Florecer es, para mí, ese momento y espacio en el que te das cuenta que te importa menos el que dirán y más ser tu auténtica tú… ese punto en el que vamos abriendo poco a poco nuestros pétalos, apenas perceptiblemente; al final, el resultado es un proceso hermoso. 

Pues bien, la flor va abriendo lentamente, en su perspectiva del tiempo (a su ritmo, no al de las demás flores) y pensando en esto he podido entender que a veces perdemos mucho tiempo y energías comparándonos, cuándo en realidad los tiempos y procesos de cada una son muy diferentes entre sí.

Todas tenemos sueños y cosas por las que pedimos, lo lindo es ver que llegan en su momento cuándo logramos soltar, soltar lo viejo para que las cosas nuevas puedan entrar. Igual ocurre a este desierto que está lleno de semillas que duermen por tantos años hasta que vuelven a vivir…

Algunas, por ejemplo, tenemos talentos que están dormidos, que no nos atrevemos a despertar o que no nos interesa descubrir, pueden ser sueños a los que les hemos «echado tierrita» (para seguir con el mismo lenguaje) hace mucho tiempo o, quizás, algo que quisimos estudiar y dijimos «¡nah! después».

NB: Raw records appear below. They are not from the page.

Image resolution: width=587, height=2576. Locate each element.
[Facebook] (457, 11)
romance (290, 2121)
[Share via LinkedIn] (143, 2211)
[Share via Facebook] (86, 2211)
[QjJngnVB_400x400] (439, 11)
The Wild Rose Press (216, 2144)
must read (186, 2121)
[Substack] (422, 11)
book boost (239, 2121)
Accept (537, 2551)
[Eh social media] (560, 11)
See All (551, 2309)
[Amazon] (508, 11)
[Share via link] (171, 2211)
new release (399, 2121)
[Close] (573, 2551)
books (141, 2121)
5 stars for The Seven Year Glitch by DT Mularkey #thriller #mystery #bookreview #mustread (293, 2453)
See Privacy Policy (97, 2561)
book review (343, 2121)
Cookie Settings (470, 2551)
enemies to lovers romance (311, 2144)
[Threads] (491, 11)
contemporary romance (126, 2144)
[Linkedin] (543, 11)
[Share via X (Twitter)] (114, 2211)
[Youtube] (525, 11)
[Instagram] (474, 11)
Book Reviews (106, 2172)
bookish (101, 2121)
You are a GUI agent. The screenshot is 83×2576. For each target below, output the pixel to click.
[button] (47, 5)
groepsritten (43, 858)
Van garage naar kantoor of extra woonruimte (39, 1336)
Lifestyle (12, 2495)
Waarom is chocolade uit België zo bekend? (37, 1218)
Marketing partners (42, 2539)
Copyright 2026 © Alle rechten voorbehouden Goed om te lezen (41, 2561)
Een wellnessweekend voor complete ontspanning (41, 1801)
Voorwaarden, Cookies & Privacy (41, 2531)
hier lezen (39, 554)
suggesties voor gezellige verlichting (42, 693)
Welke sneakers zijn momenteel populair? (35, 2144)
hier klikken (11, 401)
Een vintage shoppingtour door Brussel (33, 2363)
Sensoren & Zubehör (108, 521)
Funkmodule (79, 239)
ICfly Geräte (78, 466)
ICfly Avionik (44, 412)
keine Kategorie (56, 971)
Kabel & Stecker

Yo creo que todos tenemos un «don» especial y que a veces solo hay que despertarlo, y hacerlo no es tan difícil, muchas veces es lanzarse a hacer eso que en el fondo del corazón hemos querido hacer: cocinar, pintar, escribir, emprender algo, etc.

En mi caso, yo descubrí mi talento por casualidad. En mi proyecto de vida no estaba dedicarme a las flores y, aunque siempre he tenido alma de diseñadora (eso estudié) y emprendedora, una vez encontré mi pasión dije ‘a esto me dedicaré, esté será mi proyecto de vida y ese es mi trabajo’, pero me tuve que lanzar, aprender muchas cosas a las malas, y otras mil cosas que no sabía, inventármelas. El mismo camino me las ha ido enseñando.

En el camino he encontrado personas que han sido mis maestros y cada vez que puedo estudió algo más de mi tema, pero creo que lo más importante para mí ha sido el aprender a confiar, a escuchar el instinto, y así ver materializados muchos sueños que tenía cuando empecé.

Mi trabajo -que no lo siento como trabajo, por que lo disfruto- me genera satisfacción. Trabajar por algo y luego ver el resultado, ser parte del día especial de muchas personas… eso es vida para mí. Por eso agradezco haber descubierto mi pasión, eso ha hecho que hoy valore mucho más cada esfuerzo diario y que hoy pueda decir «ha válido la pena». 

Ese, creo yo, es el significado de florecer… cuándo te despiertas.